MATERIALS PROVIDED:
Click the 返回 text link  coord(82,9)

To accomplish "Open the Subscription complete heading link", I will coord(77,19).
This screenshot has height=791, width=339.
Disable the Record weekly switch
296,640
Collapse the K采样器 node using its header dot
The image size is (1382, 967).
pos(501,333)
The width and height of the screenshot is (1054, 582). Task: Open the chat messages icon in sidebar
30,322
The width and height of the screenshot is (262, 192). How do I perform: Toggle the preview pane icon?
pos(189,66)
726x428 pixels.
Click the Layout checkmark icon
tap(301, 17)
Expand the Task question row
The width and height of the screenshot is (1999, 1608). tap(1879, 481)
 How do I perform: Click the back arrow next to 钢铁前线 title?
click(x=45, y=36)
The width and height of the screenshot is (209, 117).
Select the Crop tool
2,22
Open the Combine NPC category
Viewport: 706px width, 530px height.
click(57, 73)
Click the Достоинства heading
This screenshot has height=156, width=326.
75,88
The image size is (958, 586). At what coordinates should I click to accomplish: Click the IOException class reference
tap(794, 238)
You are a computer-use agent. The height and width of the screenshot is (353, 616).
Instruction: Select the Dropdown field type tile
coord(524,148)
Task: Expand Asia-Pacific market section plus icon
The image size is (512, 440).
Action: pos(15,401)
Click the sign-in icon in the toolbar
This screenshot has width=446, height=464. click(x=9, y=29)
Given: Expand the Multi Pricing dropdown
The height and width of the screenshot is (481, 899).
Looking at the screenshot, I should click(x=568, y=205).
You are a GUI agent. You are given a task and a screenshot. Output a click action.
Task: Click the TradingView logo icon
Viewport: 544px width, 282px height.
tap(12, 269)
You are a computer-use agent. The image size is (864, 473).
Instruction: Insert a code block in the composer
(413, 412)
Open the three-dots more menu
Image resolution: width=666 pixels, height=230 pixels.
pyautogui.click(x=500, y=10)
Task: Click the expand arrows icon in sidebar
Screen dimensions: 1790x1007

GIVEN TASK:
Reproduce every one of the entries above, line for line, without changing a single character.

RESULT BELOW:
Click the 返回 text link  coord(82,9)

To accomplish "Open the Subscription complete heading link", I will coord(77,19).
This screenshot has height=791, width=339.
Disable the Record weekly switch
296,640
Collapse the K采样器 node using its header dot
The image size is (1382, 967).
pos(501,333)
The width and height of the screenshot is (1054, 582). Task: Open the chat messages icon in sidebar
30,322
The width and height of the screenshot is (262, 192). How do I perform: Toggle the preview pane icon?
pos(189,66)
726x428 pixels.
Click the Layout checkmark icon
tap(301, 17)
Expand the Task question row
The width and height of the screenshot is (1999, 1608). tap(1879, 481)
 How do I perform: Click the back arrow next to 钢铁前线 title?
click(x=45, y=36)
The width and height of the screenshot is (209, 117).
Select the Crop tool
2,22
Open the Combine NPC category
Viewport: 706px width, 530px height.
click(57, 73)
Click the Достоинства heading
This screenshot has height=156, width=326.
75,88
The image size is (958, 586). At what coordinates should I click to accomplish: Click the IOException class reference
tap(794, 238)
You are a computer-use agent. The height and width of the screenshot is (353, 616).
Instruction: Select the Dropdown field type tile
coord(524,148)
Task: Expand Asia-Pacific market section plus icon
The image size is (512, 440).
Action: pos(15,401)
Click the sign-in icon in the toolbar
This screenshot has width=446, height=464. click(x=9, y=29)
Given: Expand the Multi Pricing dropdown
The height and width of the screenshot is (481, 899).
Looking at the screenshot, I should click(x=568, y=205).
You are a GUI agent. You are given a task and a screenshot. Output a click action.
Task: Click the TradingView logo icon
Viewport: 544px width, 282px height.
tap(12, 269)
You are a computer-use agent. The image size is (864, 473).
Instruction: Insert a code block in the composer
(413, 412)
Open the three-dots more menu
Image resolution: width=666 pixels, height=230 pixels.
pyautogui.click(x=500, y=10)
Task: Click the expand arrows icon in sidebar
Screen dimensions: 1790x1007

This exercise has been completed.